Eu também estava prestes a gozar. Ergui um pouco os quadris para encontrá-la na descida, agarrei sua bunda com as duas mãos e a empalei com um último impulso, e isso foi suficiente. Senti o corpo inteiro dela se contrair, a boceta apertar meu pau em ondas violentas, apertando com tanta força que eu mal conseguia respirar, e ao mesmo tempo gozei dentro dela, num jorro quente que pintou as paredes da boceta e me deixou sem forças. Foram quatro, cinco descargas espessas, cada uma acompanhada por um espasmo que sacudia meus quadris contra os dela. Ela sussurrou um nome que não era o meu: «Damián, Damián», mordendo a mão e arqueando as costas.

Depois ficou imóvel por alguns segundos, com a respiração entrecortada, meu pau ainda dentro dela, pulsando, com meu esperma já escorrendo pelos lábios da boceta e pingando sobre meus ovos. E foi então que me deixei escapar. Não consegui me conter. Soltei um gemido rouco e longo, e disse sem pensar:

—Que gostosa você é.

Marisol se levantou de um salto. Meu pau saiu de repente com um ruído molhado, e senti o jorro do meu esperma misturado aos líquidos dela escorrer por dentro da coxa até o joelho. Senti-a procurar a saia na escuridão e puxá-la para baixo com mãos desajeitadas, sem sequer se limpar. Depois ela se virou e, embora não conseguisse me enxergar direito naquela penumbra, senti o peso dos olhos dela cravados nos meus.

—Quem é você? —disse, com a voz trêmula—. Eu sabia que esse pau era diferente. Soube desde a primeira enfiada. Quem diabos é você?

Ergui-me lentamente, sem deixar que a pouca luz da cozinha incidisse diretamente sobre mim. Puxei as calças para cima, com o pau ainda duro e babando, apertando-o contra a virilha para que não aparecesse. Falei baixinho, quase em seu ouvido, para que os de dentro não ouvissem nada.

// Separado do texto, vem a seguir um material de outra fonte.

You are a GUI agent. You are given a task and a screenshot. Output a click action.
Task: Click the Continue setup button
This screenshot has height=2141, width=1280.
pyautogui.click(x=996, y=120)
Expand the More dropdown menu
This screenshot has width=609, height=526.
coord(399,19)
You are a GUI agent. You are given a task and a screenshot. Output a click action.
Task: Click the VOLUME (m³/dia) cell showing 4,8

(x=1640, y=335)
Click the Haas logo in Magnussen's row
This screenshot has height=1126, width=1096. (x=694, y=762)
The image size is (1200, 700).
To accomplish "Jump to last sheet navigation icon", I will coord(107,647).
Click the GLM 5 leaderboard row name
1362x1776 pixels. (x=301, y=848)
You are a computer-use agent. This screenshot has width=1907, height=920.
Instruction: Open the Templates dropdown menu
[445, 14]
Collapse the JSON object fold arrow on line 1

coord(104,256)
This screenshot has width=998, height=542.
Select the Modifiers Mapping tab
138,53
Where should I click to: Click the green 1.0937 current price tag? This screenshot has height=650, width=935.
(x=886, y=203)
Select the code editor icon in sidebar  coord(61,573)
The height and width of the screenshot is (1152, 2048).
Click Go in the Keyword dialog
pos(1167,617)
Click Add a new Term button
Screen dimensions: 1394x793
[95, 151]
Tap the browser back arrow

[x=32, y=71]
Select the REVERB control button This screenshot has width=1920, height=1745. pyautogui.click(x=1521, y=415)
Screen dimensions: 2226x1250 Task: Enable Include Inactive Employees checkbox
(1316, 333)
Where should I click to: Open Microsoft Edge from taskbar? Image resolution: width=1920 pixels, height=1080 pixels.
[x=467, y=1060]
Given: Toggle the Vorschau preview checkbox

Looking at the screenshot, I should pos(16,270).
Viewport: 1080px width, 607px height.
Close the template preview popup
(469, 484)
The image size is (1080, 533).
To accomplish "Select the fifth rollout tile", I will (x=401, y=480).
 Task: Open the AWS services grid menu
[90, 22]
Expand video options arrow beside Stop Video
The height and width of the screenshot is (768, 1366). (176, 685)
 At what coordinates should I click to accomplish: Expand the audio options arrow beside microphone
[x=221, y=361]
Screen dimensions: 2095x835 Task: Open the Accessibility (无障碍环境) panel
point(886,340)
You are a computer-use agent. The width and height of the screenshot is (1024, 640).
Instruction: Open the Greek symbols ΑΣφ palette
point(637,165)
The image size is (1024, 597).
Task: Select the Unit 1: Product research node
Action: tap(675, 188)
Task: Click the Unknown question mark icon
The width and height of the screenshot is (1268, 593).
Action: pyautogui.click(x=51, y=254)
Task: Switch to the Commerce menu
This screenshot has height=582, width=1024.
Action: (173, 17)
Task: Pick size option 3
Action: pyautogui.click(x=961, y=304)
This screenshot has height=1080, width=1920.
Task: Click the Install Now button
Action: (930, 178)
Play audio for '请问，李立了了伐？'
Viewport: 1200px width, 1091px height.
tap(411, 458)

—Cale a boca. Não diga nada, que eu também não vou contar. Amanhã, no mesmo horário, espero você aqui. E se prepare, porque vou meter em você de outro jeito.

Ela não respondeu. Ficou parada, respirando forte, com a saia ainda mal ajeitada, uma mecha de cabelo sobre o rosto e as pernas molhadas da minha gozada. Deixei-a ali, escapando pelo portão dos fundos, e voltei para casa pela estrada de terra, ainda com o cheiro dela nas mãos e o gosto daquela boceta na ponta do pau.

Naquela noite, não dormi. Pensei em Damián, que amanhã ou depois apareceria recuperado e descobriria que seu lugar estava sendo disputado. Pensei em Eulogio, que jamais saberia de nada, dormindo tranquilamente enquanto sua mulher montava em desconhecidos a dez metros da cama, engolindo paus alheios na escuridão do quintal. Pensei em mim, no risco, no que estava disposto a perder para voltar a me enterrar naquela boceta quente.

E na manhã seguinte, antes de o sol nascer, eu já contava as horas para voltar a me enfiar entre os arbustos do caseiro, com o pau novamente duro sob a calça.